Output the following lines as a numbered list, leaving out any blank lines.

- - - - - - -

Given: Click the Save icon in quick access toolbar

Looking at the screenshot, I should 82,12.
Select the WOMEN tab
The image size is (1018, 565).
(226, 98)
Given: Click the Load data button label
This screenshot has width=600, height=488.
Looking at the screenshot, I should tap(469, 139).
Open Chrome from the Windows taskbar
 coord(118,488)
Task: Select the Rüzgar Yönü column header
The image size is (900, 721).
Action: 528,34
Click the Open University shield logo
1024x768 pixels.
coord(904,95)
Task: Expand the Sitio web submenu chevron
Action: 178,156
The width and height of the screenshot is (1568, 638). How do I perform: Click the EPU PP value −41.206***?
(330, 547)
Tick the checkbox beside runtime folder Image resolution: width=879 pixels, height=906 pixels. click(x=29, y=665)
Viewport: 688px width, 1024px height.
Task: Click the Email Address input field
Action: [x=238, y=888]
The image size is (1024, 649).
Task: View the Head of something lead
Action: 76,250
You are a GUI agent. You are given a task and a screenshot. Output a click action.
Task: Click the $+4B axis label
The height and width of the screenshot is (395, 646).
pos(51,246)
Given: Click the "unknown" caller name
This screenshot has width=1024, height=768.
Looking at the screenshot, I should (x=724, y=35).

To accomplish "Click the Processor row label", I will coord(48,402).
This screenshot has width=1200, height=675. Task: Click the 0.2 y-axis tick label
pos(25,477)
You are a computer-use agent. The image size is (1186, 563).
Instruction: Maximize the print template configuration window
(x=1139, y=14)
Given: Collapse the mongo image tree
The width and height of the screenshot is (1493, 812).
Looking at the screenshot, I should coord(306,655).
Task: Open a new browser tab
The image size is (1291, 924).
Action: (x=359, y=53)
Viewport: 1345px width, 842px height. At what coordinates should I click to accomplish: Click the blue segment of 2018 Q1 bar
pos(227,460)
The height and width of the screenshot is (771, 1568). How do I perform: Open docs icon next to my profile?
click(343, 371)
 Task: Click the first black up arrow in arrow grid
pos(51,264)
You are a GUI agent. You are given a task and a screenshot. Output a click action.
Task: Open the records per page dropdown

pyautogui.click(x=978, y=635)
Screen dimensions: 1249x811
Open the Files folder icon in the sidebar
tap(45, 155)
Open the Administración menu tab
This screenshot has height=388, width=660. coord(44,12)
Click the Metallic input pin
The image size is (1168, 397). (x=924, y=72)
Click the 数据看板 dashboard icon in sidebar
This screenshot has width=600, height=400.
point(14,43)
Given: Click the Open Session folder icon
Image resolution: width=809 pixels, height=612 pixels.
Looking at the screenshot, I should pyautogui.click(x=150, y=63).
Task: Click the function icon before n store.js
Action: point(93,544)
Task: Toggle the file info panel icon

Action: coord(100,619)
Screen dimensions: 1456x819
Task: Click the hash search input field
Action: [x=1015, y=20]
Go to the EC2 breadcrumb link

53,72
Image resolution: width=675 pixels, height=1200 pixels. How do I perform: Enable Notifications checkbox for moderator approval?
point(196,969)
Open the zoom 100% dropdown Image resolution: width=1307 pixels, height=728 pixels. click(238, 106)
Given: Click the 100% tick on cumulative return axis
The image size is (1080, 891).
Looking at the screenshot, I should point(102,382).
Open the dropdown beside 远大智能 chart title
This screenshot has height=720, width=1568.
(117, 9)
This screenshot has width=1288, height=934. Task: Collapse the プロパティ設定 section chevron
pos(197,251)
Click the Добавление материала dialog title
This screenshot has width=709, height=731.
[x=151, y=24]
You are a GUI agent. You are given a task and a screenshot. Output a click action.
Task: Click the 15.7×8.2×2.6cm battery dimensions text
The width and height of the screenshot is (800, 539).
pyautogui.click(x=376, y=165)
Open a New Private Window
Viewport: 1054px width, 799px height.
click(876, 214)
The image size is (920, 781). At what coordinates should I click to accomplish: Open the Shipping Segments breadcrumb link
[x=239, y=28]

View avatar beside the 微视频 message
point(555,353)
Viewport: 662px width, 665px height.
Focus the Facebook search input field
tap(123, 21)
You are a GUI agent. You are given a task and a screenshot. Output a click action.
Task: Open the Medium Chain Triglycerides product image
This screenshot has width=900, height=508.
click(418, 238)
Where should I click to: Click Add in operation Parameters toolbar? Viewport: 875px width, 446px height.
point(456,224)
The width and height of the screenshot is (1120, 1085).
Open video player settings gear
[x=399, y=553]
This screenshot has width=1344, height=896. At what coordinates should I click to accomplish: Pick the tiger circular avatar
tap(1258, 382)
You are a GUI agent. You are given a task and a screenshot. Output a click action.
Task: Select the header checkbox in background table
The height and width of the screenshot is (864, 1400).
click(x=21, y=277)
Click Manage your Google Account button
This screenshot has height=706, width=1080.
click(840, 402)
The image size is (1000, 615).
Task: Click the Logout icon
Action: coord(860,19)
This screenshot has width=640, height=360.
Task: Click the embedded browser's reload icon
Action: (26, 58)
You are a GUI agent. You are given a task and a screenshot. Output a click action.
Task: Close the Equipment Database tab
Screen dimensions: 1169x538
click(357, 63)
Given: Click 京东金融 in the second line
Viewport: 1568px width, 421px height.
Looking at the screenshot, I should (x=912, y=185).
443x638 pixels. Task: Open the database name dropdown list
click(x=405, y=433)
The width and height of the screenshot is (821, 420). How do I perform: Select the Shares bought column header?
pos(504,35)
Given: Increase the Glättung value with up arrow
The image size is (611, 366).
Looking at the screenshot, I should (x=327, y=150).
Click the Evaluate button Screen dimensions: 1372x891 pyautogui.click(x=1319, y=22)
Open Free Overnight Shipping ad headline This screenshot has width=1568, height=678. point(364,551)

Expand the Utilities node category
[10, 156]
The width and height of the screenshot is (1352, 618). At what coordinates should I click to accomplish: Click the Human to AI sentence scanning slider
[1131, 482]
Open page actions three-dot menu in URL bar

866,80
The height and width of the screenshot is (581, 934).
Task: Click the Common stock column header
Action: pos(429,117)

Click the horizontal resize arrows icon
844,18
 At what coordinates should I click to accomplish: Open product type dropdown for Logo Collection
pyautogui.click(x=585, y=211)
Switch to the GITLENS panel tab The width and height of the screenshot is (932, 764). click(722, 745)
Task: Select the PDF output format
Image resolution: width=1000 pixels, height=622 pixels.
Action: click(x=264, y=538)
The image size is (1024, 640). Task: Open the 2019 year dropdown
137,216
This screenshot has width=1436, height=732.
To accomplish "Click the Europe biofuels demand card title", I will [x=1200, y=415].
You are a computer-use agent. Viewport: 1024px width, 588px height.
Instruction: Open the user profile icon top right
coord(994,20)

- - - - - - -

**RESPONSE TO THE EXERCISE:**
1. Given: Click the Save icon in quick access toolbar
2. Looking at the screenshot, I should 82,12.
3. Select the WOMEN tab
4. The image size is (1018, 565).
5. (226, 98)
6. Given: Click the Load data button label
7. This screenshot has width=600, height=488.
8. Looking at the screenshot, I should tap(469, 139).
9. Open Chrome from the Windows taskbar
10.  coord(118,488)
11. Task: Select the Rüzgar Yönü column header
12. The image size is (900, 721).
13. Action: 528,34
14. Click the Open University shield logo
15. 1024x768 pixels.
16. coord(904,95)
17. Task: Expand the Sitio web submenu chevron
18. Action: 178,156
19. The width and height of the screenshot is (1568, 638). How do I perform: Click the EPU PP value −41.206***?
20. (330, 547)
21. Tick the checkbox beside runtime folder Image resolution: width=879 pixels, height=906 pixels. click(x=29, y=665)
22. Viewport: 688px width, 1024px height.
23. Task: Click the Email Address input field
24. Action: [x=238, y=888]
25. The image size is (1024, 649).
26. Task: View the Head of something lead
27. Action: 76,250
28. You are a GUI agent. You are given a task and a screenshot. Output a click action.
29. Task: Click the $+4B axis label
30. The height and width of the screenshot is (395, 646).
31. pos(51,246)
32. Given: Click the "unknown" caller name
33. This screenshot has width=1024, height=768.
34. Looking at the screenshot, I should (x=724, y=35).
35. To accomplish "Click the Processor row label", I will coord(48,402).
36. This screenshot has width=1200, height=675. Task: Click the 0.2 y-axis tick label
37. pos(25,477)
38. You are a computer-use agent. The image size is (1186, 563).
39. Instruction: Maximize the print template configuration window
40. (x=1139, y=14)
41. Given: Collapse the mongo image tree
42. The width and height of the screenshot is (1493, 812).
43. Looking at the screenshot, I should coord(306,655).
44. Task: Open a new browser tab
45. The image size is (1291, 924).
46. Action: (x=359, y=53)
47. Viewport: 1345px width, 842px height. At what coordinates should I click to accomplish: Click the blue segment of 2018 Q1 bar
48. pos(227,460)
49. The height and width of the screenshot is (771, 1568). How do I perform: Open docs icon next to my profile?
50. click(343, 371)
51.  Task: Click the first black up arrow in arrow grid
52. pos(51,264)
53. You are a GUI agent. You are given a task and a screenshot. Output a click action.
54. Task: Open the records per page dropdown
55. pyautogui.click(x=978, y=635)
56. Screen dimensions: 1249x811
57. Open the Files folder icon in the sidebar
58. tap(45, 155)
59. Open the Administración menu tab
60. This screenshot has height=388, width=660. coord(44,12)
61. Click the Metallic input pin
62. The image size is (1168, 397). (x=924, y=72)
63. Click the 数据看板 dashboard icon in sidebar
64. This screenshot has width=600, height=400.
65. point(14,43)
66. Given: Click the Open Session folder icon
67. Image resolution: width=809 pixels, height=612 pixels.
68. Looking at the screenshot, I should pyautogui.click(x=150, y=63).
69. Task: Click the function icon before n store.js
70. Action: point(93,544)
71. Task: Toggle the file info panel icon
72. Action: coord(100,619)
73. Screen dimensions: 1456x819
74. Task: Click the hash search input field
75. Action: [x=1015, y=20]
76. Go to the EC2 breadcrumb link
77. 53,72
78. Image resolution: width=675 pixels, height=1200 pixels. How do I perform: Enable Notifications checkbox for moderator approval?
79. point(196,969)
80. Open the zoom 100% dropdown Image resolution: width=1307 pixels, height=728 pixels. click(238, 106)
81. Given: Click the 100% tick on cumulative return axis
82. The image size is (1080, 891).
83. Looking at the screenshot, I should point(102,382).
84. Open the dropdown beside 远大智能 chart title
85. This screenshot has height=720, width=1568.
86. (117, 9)
87. This screenshot has width=1288, height=934. Task: Collapse the プロパティ設定 section chevron
88. pos(197,251)
89. Click the Добавление материала dialog title
90. This screenshot has width=709, height=731.
91. [x=151, y=24]
92. You are a GUI agent. You are given a task and a screenshot. Output a click action.
93. Task: Click the 15.7×8.2×2.6cm battery dimensions text
94. The width and height of the screenshot is (800, 539).
95. pyautogui.click(x=376, y=165)
96. Open a New Private Window
97. Viewport: 1054px width, 799px height.
98. click(876, 214)
99. The image size is (920, 781). At what coordinates should I click to accomplish: Open the Shipping Segments breadcrumb link
100. [x=239, y=28]
101. View avatar beside the 微视频 message
102. point(555,353)
103. Viewport: 662px width, 665px height.
104. Focus the Facebook search input field
105. tap(123, 21)
106. You are a GUI agent. You are given a task and a screenshot. Output a click action.
107. Task: Open the Medium Chain Triglycerides product image
108. This screenshot has width=900, height=508.
109. click(418, 238)
110. Where should I click to: Click Add in operation Parameters toolbar? Viewport: 875px width, 446px height.
111. point(456,224)
112. The width and height of the screenshot is (1120, 1085).
113. Open video player settings gear
114. [x=399, y=553]
115. This screenshot has width=1344, height=896. At what coordinates should I click to accomplish: Pick the tiger circular avatar
116. tap(1258, 382)
117. You are a GUI agent. You are given a task and a screenshot. Output a click action.
118. Task: Select the header checkbox in background table
119. The height and width of the screenshot is (864, 1400).
120. click(x=21, y=277)
121. Click Manage your Google Account button
122. This screenshot has height=706, width=1080.
123. click(840, 402)
124. The image size is (1000, 615).
125. Task: Click the Logout icon
126. Action: coord(860,19)
127. This screenshot has width=640, height=360.
128. Task: Click the embedded browser's reload icon
129. Action: (26, 58)
130. You are a GUI agent. You are given a task and a screenshot. Output a click action.
131. Task: Close the Equipment Database tab
132. Screen dimensions: 1169x538
133. click(357, 63)
134. Given: Click 京东金融 in the second line
135. Viewport: 1568px width, 421px height.
136. Looking at the screenshot, I should (x=912, y=185).
137. 443x638 pixels. Task: Open the database name dropdown list
138. click(x=405, y=433)
139. The width and height of the screenshot is (821, 420). How do I perform: Select the Shares bought column header?
140. pos(504,35)
141. Given: Increase the Glättung value with up arrow
142. The image size is (611, 366).
143. Looking at the screenshot, I should (x=327, y=150).
144. Click the Evaluate button Screen dimensions: 1372x891 pyautogui.click(x=1319, y=22)
145. Open Free Overnight Shipping ad headline This screenshot has width=1568, height=678. point(364,551)
146. Expand the Utilities node category
147. [10, 156]
148. The width and height of the screenshot is (1352, 618). At what coordinates should I click to accomplish: Click the Human to AI sentence scanning slider
149. [1131, 482]
150. Open page actions three-dot menu in URL bar
151. 866,80
152. The height and width of the screenshot is (581, 934).
153. Task: Click the Common stock column header
154. Action: pos(429,117)
155. Click the horizontal resize arrows icon
156. 844,18
157.  At what coordinates should I click to accomplish: Open product type dropdown for Logo Collection
158. pyautogui.click(x=585, y=211)
159. Switch to the GITLENS panel tab The width and height of the screenshot is (932, 764). click(722, 745)
160. Task: Select the PDF output format
161. Image resolution: width=1000 pixels, height=622 pixels.
162. Action: click(x=264, y=538)
163. The image size is (1024, 640). Task: Open the 2019 year dropdown
164. 137,216
165. This screenshot has width=1436, height=732.
166. To accomplish "Click the Europe biofuels demand card title", I will [x=1200, y=415].
167. You are a computer-use agent. Viewport: 1024px width, 588px height.
168. Instruction: Open the user profile icon top right
169. coord(994,20)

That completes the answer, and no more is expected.